Towards Mindful Consumption

By improving knowledge about cannabis, we can help consumers make the best decisions for them – and make the most of the benefits.

By Amanda Reiman, Lecturer, School of Social Welfare, University of California, Berkeley, USA.

Drug taking is a social learning experience. We often make decisions about whether to use drugs, how to use them and how to act after using them from observing those around us. It’s about more than just learning the ins and outs of intoxication. For centuries, societies have used drugs to bond, to marginalize, to ostracize, to celebrate and to explore. Group participation and belonging has been tied to choice of intoxicant and a willingness to engage or rebuke opportunities for intoxication.

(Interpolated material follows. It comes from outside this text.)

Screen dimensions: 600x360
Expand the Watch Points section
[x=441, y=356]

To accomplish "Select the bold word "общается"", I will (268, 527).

Growing up going to temple on High Holidays, wine was a common part of the religious service and the celebration that followed. I did not learn about wine in itself, but came to see it as an integral part of the religious experience. People drank to be a part of the community and the celebration, the same reasons that myself and my high school peers chugged cheap, disgusting beer and did shots of syrupy sweet liquors. We were not learning about alcohol, we were learning about intoxication. The result? Too many nights with spinning rooms and too many mornings with splitting headaches.

“The more consumers understand the science behind the therapy, the better they will be able to maximize the benefits that cannabis presents.”

Like most of my peers, my drinking slowed down considerably in my 20s, partly because of life circumstances, but partly because I moved to California and started to learn about wine, rather than intoxication. The same social learning processes that had me downing beers in college, had me smelling wine, and asking about growing regions and organic growing methods. When I gained mindfulness around alcohol, I was able to gain mindfulness around consumption.

Cannabis is now legal in eight states for anyone over 21. Unlike the medical cannabis movement, which focused on those who were using cannabis as a prescription drug, legalization made cannabis over-the-counter for adults, opening it up to a wider section of the population. We can help people avoid the ‘teenage years’ of cannabis by stressing the theme of mindful and ethical consumption. Of course, cannabis overdose does not pose the same risks as overdoses on alcohol and other substances. But, as I am fond of telling the college students in my class, developing a healthy relationship with cannabis as a young adult can ensure its benefits at age 90 and beyond.

The more consumers understand the science behind the therapy, the better they will be able to maximize the benefits that cannabis presents. Cannabinoids, terpenes and flavonoids interact with the individual endocannabinoid system to produce a variety of effects, just as over 200 aromatic compounds give each wine its unique flavor. As regulation makes cannabis testing more rigorous and widespread, consumers will have access to information about the various compounds that impact effect. Part of mindful consumption is taking the time and energy to gain knowledge, which will inevitably enhance experience.